13534-98-0

Articles about 13534-98-0

Preparation method of pyridine derivative (by machine translation)

To the method, piperidine-4-one hydrochloride is used as a raw material, and a series of pyridine derivatives are obtained through halogenation reaction and elimination reaction. The reaction is eliminated by reacting piperidine-4-one hydrochloride with a specific amount of the 3,5 - halogenating agent in a halogenation 3, 3, 5 - reaction with a halogen-3, 3, 5, 5 - based reaction, followed by reaction with a pyridine derivative of a hydroxyl group, an amino group 4 - or a dimethylamino group, respectively, by eliminating the reaction with a different kind of basic agent. The method is simple and convenient to operate, mild in condition, short in technological process, low in waste water yield, environment-friendly, low in cost and beneficial to green industrial production of the pyridine derivative. (by machine translation)
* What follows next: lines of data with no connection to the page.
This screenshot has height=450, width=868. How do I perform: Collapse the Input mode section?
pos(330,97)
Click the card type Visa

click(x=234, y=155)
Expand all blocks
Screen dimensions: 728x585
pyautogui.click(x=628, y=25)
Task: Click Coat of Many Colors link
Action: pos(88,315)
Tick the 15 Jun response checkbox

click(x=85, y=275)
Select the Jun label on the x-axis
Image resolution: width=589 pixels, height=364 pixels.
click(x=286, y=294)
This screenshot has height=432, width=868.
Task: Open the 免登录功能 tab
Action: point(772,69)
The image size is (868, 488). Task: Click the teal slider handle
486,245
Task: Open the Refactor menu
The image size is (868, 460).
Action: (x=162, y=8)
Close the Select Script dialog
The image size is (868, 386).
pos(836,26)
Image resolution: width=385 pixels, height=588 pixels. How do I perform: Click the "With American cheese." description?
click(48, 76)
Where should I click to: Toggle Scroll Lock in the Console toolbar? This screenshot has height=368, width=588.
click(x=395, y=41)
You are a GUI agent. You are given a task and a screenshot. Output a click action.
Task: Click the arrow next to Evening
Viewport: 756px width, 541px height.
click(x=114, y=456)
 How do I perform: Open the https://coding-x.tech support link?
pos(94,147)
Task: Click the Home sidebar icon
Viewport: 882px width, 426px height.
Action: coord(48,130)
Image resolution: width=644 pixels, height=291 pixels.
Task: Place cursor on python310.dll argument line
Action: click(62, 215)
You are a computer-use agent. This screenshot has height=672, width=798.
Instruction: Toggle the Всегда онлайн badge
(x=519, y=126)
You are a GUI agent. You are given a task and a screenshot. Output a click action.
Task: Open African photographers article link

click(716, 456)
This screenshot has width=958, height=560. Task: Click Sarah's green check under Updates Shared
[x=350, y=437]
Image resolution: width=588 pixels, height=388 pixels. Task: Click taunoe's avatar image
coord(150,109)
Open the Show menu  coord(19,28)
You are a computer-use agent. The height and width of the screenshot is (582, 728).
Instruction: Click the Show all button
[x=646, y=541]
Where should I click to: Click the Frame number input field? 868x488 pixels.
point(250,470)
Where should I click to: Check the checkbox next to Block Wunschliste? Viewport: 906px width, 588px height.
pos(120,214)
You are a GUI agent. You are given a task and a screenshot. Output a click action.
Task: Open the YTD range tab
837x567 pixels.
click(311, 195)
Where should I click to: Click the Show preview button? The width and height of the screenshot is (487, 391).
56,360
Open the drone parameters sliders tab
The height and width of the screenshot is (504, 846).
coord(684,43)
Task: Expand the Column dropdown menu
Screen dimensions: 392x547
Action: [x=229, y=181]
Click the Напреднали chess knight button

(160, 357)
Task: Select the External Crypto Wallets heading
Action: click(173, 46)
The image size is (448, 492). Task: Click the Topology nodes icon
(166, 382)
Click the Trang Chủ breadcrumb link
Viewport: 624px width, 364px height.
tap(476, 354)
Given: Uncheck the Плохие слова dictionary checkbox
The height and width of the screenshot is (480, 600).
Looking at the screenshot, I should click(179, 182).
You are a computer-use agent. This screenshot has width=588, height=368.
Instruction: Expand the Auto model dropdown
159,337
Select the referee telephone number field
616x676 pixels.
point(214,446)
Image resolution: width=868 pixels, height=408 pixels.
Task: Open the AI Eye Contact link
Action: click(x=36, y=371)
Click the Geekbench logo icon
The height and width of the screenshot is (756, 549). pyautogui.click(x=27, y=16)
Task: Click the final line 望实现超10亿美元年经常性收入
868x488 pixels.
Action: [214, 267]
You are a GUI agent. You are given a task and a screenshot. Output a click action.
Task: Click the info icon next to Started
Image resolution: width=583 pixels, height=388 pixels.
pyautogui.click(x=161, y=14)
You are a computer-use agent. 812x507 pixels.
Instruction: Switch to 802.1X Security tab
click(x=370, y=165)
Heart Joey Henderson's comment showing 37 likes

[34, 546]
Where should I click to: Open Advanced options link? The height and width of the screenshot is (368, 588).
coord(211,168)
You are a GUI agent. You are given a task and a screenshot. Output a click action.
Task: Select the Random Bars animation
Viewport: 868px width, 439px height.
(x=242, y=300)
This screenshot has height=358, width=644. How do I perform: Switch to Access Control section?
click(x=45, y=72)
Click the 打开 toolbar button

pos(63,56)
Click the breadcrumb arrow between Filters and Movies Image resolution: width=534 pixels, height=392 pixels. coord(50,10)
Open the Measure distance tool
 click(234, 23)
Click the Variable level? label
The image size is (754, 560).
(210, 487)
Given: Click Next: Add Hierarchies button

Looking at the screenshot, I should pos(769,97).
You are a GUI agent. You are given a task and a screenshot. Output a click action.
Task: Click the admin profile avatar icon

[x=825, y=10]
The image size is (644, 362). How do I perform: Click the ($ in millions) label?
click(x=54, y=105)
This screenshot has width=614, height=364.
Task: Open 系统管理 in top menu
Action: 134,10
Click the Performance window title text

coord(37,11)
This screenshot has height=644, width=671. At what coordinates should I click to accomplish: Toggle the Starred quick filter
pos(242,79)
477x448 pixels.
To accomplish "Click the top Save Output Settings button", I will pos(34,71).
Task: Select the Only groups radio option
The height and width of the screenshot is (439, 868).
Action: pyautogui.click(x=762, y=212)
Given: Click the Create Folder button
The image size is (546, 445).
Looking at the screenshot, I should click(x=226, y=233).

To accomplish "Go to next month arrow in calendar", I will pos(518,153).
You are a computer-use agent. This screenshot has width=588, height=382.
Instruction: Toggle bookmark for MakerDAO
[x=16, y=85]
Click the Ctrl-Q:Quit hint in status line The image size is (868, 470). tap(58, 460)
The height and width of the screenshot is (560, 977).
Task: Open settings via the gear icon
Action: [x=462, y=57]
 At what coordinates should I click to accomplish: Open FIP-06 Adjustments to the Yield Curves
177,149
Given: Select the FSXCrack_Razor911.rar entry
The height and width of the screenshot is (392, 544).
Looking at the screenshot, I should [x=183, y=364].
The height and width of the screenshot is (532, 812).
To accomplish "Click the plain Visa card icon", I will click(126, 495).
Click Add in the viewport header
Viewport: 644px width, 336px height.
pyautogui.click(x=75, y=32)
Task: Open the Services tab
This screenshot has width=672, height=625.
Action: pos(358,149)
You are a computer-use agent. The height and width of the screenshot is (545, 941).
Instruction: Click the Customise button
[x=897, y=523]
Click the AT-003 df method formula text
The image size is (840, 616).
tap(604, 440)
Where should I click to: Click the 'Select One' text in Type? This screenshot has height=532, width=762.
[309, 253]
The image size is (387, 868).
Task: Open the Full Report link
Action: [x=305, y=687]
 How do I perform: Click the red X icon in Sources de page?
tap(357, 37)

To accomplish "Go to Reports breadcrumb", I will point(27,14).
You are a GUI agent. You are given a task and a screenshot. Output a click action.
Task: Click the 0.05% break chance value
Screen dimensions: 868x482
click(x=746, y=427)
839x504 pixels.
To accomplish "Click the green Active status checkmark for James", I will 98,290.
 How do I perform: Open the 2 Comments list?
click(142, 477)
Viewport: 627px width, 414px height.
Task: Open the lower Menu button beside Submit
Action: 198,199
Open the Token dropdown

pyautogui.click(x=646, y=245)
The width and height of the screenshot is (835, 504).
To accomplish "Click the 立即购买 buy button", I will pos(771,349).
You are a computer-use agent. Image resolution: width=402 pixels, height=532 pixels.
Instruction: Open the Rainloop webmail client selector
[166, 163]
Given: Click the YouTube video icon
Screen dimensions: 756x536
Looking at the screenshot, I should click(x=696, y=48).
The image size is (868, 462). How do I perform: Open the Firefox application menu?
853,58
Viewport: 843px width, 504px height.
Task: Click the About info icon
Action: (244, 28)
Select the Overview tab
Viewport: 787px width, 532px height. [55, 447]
Synthesis of N-Heterocycles-Fused Azasilines by Palladium-Catalyzed Si-Si Bond Activation

Azasilines fused nitrogen heterocycles are prepared in excellent yields (from 74 to 98 % according to the structures) for the first time in one operation with high regio- and stereoselectivities. The key step consists of an intramolecular palladium-cataly

Synthesis of pyrrolo[1,2-a]naphthyridines by Lewis acid mediated cycloisomerization

Pyrrolo[1,2-a]naphthyridines were synthesized from 3-alkynyl-2-([1H]-pyrrol-1-yl)pyridines and 3-alkynyl-4-([1H]-pyrrol-1-yl)pyridines by cycloisomerization. The reactions are performed by application of the Lewis acids PtCl2 or Bi(OTf)3 without the need of further additives. With the described methods a number of derivatives containing a variety of functional groups have been synthesized in up to 78% yield.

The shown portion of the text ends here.